Last October, the Centers for Disease Control (CDC) released a sobering report—the annual Sexually Transmitted Disease Surveillance Report—for which the press release read: “STDs Continue to Rise in the U.S.”
Using the most recently available data, from 2018, the CDC reported a worrying trend, with combined cases of syphilis, gonorrhea, and chlamydia reaching an all-time high in the United States.
Syphilis, Gonorrhea, and Chlamydia Infection Rates Rise as Antibiotic-Resistance Looms
There were more than 115,000 cases of syphilis reported from 2017 to 2018, with the number of primary and secondary cases reaching more than 35,000, which is the highest number seen since 1991. It amounted to a 14% increase.
Gonorrhea increased 5% to more than 580,000 cases, which was likewise the largest number reported to the CDC since 1991. Chlamydia increased 3% to more than 1.7 million cases, making it the highest number ever reported to the CDC. (The CDC does not receive regular updates on the spread of other sexually transmitted infections like HPV or herpes.)
The CDC also said men who have sex with men are disproportionately affected by both syphilis and gonorrhea. Gay and bisexual men accounted for 54% of all syphilis cases in 2018. Making these numbers even more alarming is the rise in antibiotic-resistant strains of all three STDs, especially gonorrhea.
“STDs can come at a high cost for babies and other vulnerable populations,” said Jonathan Mermin, M.D., M.P.H., director of CDC’s National Center for HIV/AIDS, Viral Hepatitis, STD, and TB Prevention, in a press statement. “Curbing STDs will improve the overall health of the nation and prevent infertility, HIV, and infant deaths.”
Infant mortality is one of the tragic results flagged by the CDC, with syphilis cases among newborns increasing 40% to more than 1,300 cases.
HIV Rates Rise Among Certain Demographics
Untreated STDs can also increase the risk of contracting HIV. While new rates of HIV infection rates have fallen in recent years among some demographics, they have plateaued and even increased among more vulnerable groups, like those experiencing poverty, and Latino gay and bi men. Experts attribute preventative resources not reaching these communities as the cause for that disparity.
The Trump administration has pledged to end new HIV infections in the U.S. by 2030, but some of the president’s actions have already undermined that goal, like going after the Affordable Care Act, also known as Obamacare; halting research over the use of fetal tissue; and cutting funding to HIV/AIDS programs.
What’s Being Blamed for the Rise?
In addition to federal cuts to research, cuts in local- and state-level STD programs was also cited by the CDC as a contributing factor to the alarming numbers, with more than half of local programs reportedly experiencing budget cuts. This has resulted in clinics closing, reduced screenings, loss of staff, and a reduction in patient follow-up care.
The center also pointed to “drug use, poverty, stigma, and unstable housing, which can reduce access to STD prevention and care,” as well as “decreased condom use among vulnerable groups, including young people and gay and bisexual men.”

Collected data
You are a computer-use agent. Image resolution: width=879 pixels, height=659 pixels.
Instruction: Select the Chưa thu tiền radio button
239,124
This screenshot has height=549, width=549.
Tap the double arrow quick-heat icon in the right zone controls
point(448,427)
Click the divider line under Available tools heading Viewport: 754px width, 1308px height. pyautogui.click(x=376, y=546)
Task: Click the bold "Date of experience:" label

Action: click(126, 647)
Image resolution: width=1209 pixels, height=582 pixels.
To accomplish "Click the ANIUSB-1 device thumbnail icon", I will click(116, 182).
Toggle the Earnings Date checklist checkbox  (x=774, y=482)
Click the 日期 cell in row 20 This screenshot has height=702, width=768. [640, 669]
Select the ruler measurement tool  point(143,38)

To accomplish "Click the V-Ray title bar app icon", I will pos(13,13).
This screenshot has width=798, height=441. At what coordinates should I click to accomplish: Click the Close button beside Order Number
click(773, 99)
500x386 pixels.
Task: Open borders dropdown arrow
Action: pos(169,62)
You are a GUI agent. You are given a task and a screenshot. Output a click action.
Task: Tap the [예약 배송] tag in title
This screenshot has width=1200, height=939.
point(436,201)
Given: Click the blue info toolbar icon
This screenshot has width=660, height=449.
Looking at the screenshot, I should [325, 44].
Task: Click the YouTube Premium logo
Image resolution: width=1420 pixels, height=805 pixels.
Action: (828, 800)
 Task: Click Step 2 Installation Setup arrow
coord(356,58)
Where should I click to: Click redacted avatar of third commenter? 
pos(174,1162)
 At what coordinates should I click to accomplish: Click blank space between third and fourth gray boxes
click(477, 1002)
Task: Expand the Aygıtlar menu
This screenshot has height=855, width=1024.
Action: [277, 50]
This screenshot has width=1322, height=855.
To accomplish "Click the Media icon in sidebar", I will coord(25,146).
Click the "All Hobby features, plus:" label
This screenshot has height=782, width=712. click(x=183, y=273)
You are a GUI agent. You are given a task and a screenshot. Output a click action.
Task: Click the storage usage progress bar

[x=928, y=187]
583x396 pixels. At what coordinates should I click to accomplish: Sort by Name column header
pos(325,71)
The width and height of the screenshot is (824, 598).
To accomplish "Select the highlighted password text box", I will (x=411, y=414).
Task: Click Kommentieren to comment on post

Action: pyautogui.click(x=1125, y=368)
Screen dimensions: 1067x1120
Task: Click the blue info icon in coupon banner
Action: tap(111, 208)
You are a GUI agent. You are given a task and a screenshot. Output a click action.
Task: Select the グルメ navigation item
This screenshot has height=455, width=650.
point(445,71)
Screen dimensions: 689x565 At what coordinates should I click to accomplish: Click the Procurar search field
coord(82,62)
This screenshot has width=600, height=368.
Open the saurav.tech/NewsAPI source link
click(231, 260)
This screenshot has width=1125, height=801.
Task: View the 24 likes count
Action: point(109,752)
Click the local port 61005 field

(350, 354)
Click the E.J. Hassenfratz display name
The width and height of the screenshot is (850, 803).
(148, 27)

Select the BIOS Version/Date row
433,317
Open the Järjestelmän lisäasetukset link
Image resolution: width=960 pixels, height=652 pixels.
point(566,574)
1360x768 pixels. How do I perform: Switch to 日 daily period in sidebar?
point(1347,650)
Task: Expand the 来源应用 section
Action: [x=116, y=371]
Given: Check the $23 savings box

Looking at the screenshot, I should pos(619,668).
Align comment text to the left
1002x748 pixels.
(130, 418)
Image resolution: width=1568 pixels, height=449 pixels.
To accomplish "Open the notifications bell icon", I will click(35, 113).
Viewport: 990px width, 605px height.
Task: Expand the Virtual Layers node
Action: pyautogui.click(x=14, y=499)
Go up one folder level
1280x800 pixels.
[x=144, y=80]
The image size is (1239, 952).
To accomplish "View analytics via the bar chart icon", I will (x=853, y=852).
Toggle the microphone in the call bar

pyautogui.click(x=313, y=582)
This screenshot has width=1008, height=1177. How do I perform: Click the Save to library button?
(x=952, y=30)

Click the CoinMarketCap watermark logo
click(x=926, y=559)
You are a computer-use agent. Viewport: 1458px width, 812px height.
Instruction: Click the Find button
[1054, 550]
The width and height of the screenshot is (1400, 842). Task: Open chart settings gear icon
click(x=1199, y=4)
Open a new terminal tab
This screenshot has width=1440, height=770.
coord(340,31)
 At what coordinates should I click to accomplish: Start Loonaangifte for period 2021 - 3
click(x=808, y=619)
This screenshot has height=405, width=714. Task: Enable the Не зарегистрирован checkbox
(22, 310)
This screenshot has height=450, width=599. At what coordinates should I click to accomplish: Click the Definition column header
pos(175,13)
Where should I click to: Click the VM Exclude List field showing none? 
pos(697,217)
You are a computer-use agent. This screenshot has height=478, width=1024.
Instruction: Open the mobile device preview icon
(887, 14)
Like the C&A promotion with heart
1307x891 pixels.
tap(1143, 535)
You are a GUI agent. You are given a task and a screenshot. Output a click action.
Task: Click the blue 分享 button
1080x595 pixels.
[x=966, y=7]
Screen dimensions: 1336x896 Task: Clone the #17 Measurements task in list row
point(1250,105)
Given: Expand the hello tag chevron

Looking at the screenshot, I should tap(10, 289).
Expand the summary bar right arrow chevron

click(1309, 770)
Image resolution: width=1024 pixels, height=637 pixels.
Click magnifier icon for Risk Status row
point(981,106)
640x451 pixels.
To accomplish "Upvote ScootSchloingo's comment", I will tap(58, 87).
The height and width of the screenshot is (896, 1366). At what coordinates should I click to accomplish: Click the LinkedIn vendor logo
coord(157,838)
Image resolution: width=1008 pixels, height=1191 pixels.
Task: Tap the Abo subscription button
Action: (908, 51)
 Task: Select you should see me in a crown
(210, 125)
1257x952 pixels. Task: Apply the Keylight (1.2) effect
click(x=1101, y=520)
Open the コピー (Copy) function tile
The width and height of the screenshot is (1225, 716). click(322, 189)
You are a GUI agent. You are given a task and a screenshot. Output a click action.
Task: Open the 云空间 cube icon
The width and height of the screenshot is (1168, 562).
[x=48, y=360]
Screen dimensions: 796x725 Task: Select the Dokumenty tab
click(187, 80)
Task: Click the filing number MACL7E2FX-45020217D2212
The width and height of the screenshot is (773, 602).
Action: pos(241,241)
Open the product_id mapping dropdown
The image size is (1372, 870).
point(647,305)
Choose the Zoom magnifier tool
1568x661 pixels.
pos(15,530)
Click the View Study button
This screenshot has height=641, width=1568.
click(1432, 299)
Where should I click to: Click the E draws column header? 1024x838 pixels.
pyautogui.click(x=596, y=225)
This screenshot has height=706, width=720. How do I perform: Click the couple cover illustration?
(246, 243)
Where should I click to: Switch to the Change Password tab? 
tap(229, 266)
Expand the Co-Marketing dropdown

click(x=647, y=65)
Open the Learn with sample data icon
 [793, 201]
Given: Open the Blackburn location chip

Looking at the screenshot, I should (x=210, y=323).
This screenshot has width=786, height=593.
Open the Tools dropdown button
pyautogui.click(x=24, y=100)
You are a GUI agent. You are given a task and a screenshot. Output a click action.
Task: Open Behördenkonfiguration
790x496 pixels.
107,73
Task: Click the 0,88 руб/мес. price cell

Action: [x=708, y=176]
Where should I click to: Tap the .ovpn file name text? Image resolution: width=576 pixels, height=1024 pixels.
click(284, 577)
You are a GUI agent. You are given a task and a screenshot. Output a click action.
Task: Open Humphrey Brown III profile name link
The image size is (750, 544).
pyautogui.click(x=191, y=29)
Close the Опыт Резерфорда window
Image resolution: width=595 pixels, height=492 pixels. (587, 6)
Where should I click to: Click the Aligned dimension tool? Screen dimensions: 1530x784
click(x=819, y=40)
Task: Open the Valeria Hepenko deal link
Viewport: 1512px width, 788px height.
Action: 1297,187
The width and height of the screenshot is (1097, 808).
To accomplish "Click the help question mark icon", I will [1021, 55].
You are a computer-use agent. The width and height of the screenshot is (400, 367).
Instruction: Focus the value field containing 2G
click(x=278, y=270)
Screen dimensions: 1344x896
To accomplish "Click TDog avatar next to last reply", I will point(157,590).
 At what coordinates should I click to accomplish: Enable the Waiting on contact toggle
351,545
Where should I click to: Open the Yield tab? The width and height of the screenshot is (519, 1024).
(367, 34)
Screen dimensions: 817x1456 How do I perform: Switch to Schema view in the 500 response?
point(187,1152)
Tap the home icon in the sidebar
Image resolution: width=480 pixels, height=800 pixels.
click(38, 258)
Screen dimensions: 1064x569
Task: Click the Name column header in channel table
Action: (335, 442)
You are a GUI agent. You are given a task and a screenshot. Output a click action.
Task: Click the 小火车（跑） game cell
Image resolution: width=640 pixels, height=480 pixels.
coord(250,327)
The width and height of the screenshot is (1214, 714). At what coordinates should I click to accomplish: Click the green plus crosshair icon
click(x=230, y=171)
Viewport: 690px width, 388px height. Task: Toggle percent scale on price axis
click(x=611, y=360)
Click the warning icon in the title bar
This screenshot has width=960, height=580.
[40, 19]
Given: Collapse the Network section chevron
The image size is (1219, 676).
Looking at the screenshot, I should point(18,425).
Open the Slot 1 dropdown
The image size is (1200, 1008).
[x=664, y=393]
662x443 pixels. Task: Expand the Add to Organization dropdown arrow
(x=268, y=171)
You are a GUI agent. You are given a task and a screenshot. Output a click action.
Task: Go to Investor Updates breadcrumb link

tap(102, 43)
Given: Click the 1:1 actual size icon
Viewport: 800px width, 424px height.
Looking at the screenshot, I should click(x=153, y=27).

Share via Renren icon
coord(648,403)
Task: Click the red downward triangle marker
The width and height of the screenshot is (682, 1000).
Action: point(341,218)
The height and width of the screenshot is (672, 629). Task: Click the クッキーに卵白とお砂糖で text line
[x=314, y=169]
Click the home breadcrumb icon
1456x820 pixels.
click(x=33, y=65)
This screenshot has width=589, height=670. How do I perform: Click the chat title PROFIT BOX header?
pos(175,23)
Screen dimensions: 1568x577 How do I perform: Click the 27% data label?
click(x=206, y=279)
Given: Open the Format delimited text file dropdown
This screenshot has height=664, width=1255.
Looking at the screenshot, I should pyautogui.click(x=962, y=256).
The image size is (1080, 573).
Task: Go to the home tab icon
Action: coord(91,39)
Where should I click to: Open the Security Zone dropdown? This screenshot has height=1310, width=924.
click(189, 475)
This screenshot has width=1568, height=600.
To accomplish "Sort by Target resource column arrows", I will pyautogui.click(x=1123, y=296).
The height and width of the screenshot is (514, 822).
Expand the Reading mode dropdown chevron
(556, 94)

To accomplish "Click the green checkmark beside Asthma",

Set of tasks.
a) For each statement, say yes or no according to the passage on rising STD rates and quote the words that decide it. (i) Chlamydia cases in 2018 were the highest number ever reported to the CDC. (ii) The CDC receives regular updates on the spread of herpes. (iii) More than half of local STD programs reportedly faced budget cuts.
b) From the passage on rising STD rates, extract the part that opens with the words containing "What’s Being Blamed" and closes with "patient follow-up care.".
These records come from a source separate from the passage on rising STD rates.

Answers by task.
a)
(i) Yes: "making it the highest number ever reported to the CDC."
(ii) No: "The CDC does not receive regular updates on the spread of other sexually transmitted infections like HPV or herpes."
(iii) Yes: "with more than half of local programs reportedly experiencing budget cuts."

b)
What’s Being Blamed for the Rise?
In addition to federal cuts to research, cuts in local- and state-level STD programs was also cited by the CDC as a contributing factor to the alarming numbers, with more than half of local programs reportedly experiencing budget cuts. This has resulted in clinics closing, reduced screenings, loss of staff, and a reduction in patient follow-up care.